Exercise objective:
Identify each line in the records below that contains the word "computer", and copy it.

Supplied material:
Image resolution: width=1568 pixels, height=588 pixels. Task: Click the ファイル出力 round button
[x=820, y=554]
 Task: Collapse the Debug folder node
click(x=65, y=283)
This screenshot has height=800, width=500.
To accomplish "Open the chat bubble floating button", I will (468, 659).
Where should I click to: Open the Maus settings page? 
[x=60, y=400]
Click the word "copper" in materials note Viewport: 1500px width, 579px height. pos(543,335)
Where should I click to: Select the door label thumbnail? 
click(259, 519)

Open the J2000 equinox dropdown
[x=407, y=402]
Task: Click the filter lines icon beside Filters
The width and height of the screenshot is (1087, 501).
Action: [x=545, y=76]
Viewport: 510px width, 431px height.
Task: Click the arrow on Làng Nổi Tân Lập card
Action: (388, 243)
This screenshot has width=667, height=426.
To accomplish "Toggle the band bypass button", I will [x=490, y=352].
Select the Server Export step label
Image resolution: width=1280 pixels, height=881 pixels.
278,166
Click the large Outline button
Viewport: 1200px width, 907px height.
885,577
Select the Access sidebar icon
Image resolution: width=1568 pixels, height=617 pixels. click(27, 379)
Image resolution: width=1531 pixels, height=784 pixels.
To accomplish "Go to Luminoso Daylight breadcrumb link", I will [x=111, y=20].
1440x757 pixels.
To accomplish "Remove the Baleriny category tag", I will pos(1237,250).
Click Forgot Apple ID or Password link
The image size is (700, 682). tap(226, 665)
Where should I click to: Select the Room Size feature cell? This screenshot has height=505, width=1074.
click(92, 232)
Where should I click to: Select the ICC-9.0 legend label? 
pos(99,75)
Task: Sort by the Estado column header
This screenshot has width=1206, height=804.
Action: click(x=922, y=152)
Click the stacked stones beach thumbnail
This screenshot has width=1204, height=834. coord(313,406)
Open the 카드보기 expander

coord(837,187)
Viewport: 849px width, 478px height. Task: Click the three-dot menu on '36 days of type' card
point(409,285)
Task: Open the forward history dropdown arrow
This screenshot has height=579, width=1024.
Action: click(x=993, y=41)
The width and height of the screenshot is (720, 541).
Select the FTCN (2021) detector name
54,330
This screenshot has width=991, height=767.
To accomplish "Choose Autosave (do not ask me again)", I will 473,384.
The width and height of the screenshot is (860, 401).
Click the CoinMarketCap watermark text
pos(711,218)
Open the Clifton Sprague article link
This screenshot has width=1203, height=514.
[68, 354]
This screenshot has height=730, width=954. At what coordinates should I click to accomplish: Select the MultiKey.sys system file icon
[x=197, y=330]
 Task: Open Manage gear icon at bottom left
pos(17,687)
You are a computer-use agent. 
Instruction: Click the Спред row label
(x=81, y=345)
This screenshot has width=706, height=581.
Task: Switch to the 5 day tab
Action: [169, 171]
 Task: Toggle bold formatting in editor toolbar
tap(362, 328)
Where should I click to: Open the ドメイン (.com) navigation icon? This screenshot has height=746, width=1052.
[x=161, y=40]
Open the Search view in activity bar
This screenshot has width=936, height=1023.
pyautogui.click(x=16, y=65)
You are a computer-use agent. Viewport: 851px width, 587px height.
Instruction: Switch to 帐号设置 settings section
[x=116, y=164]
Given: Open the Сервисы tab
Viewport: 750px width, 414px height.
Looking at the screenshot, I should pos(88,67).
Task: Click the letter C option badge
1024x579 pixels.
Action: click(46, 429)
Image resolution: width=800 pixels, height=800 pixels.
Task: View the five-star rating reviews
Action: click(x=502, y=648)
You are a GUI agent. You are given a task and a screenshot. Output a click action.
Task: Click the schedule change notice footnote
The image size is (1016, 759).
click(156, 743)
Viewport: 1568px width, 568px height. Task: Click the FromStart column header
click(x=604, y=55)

Finished task:
You are a computer-use agent. 
You are a computer-use agent. Viewport: 851px width, 587px height.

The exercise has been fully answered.